Could finding a better way to deliver the MSCs to the injured site yield more efficient results? Researchers think it’s a possibility. Scaffolds (or patches) in which the cells are combined with biological and synthetic materials that can also be supplemented with growth/differentiation factors to generate bioimplants, have emerged as a promising candidate. However, none of the current materials being tested for the patches, whether synthetic or natural, have demonstrated optimal properties for cardiac tissue repair.

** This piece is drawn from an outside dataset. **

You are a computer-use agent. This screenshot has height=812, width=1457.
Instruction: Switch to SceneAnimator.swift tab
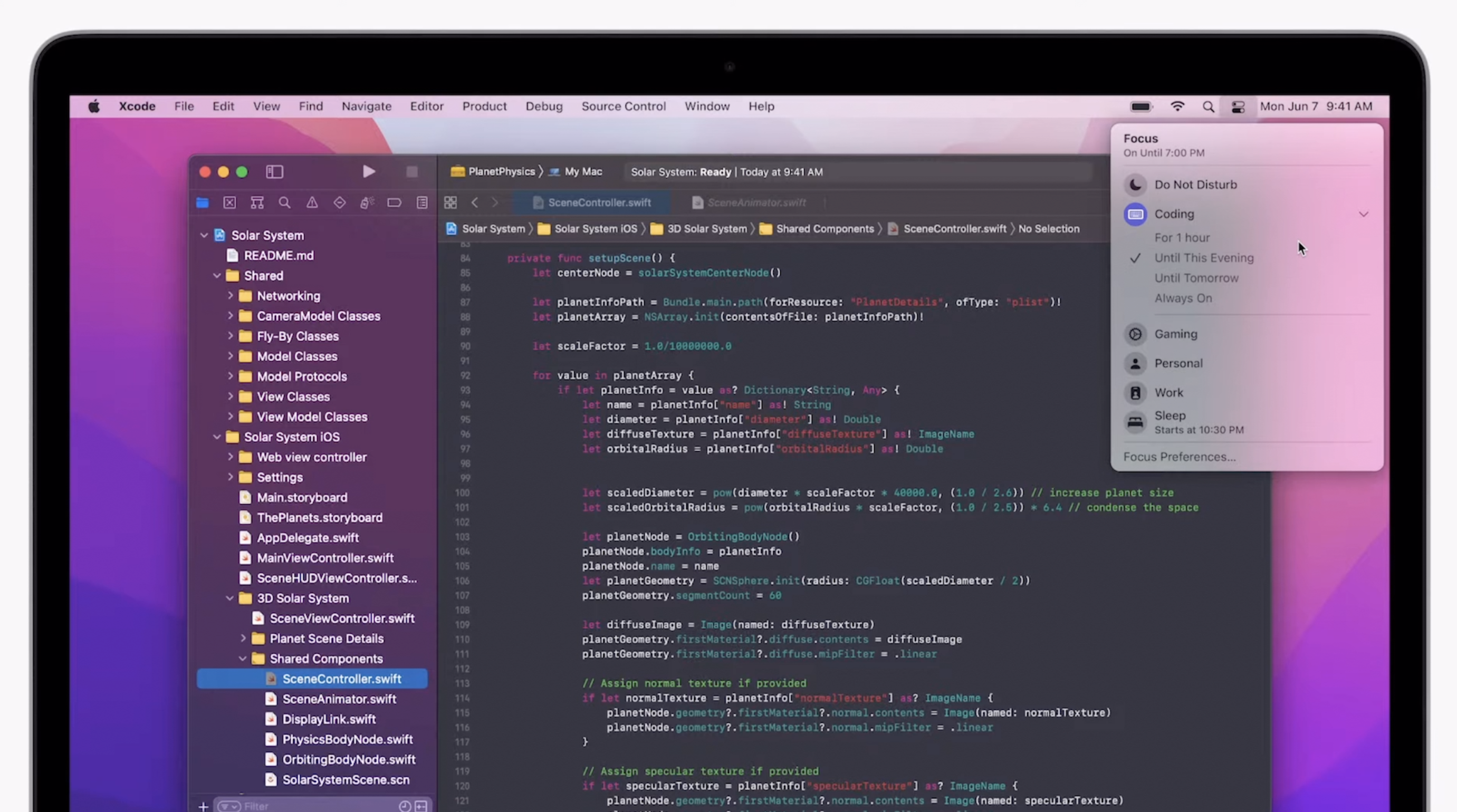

That led Dr. Bayes-Genis and his colleagues to investigate how a fibrin patch filled with human umbilical cord blood-derived MSCs might work. Fibrin is already widely used in medical applications due to its ability to act as a bio-compatible glue, holding cells in place and stimulating angiogenesis. In turn, they surmised that it might offer a nurturing environment for the MSCs’ proliferation while also keeping them at the site of the injury where they were needed for repairing the heart tissue.
The team mixed MSCs and fibrin to form the patches and then administered them in a group of mice that had undergone heart attacks. Three weeks later, they compared the animals’ recovery to a control group of mice treated with fibrin alone (no stem cells) and another control group that received no treatment at all. The results showed that the patches adhered well to the hearts and the MSCs demonstrated early proliferation and differentiation. The patch cells also participated in the formation of new, functional blood vessels that connected the patch to both the heart tissue directly beneath it and the mouse’s circulatory system, too.

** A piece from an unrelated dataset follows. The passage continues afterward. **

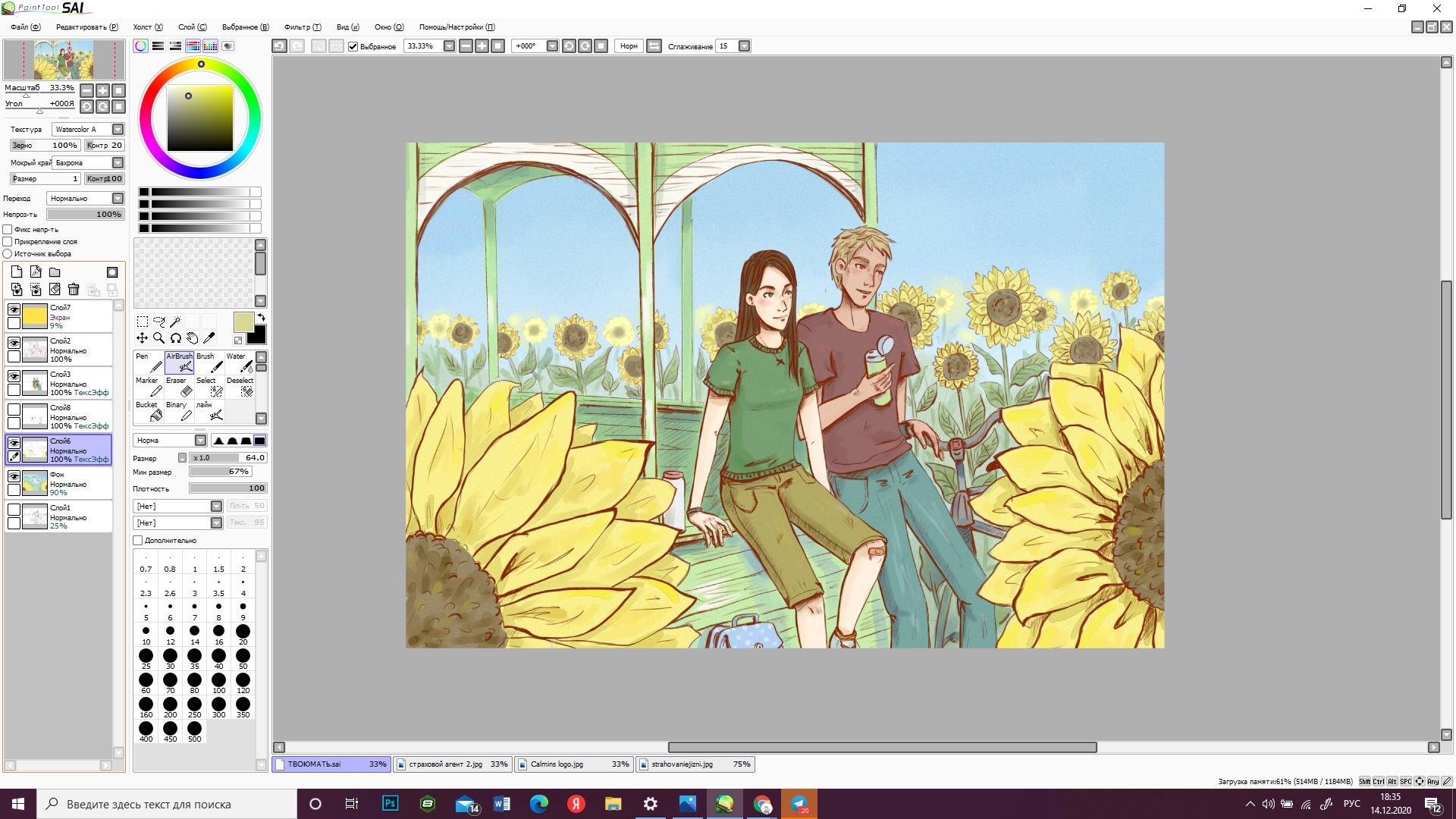1456x819 pixels.
Task: Hide the Слой7 layer using its eye icon
Action: point(14,309)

“As a result, the heart function in this group of mice was better than that of the animals in either of the other control groups,” Dr. Bayes-Genis said. “Thus, this study provides promising findings for the use of umbilical cord-blood MSCs and fibrin patches in cardiac repair.”
“This is an interesting study that suggests a news strategy for using stem cells to repair injured heart tissue, without the drawbacks that cell injections have shown,” said Anthony Atala, M.D., Editor-in-Chief of STEM CELLS Translational Medicine and Director of the Wake Forest Institute for Regenerative Medicine.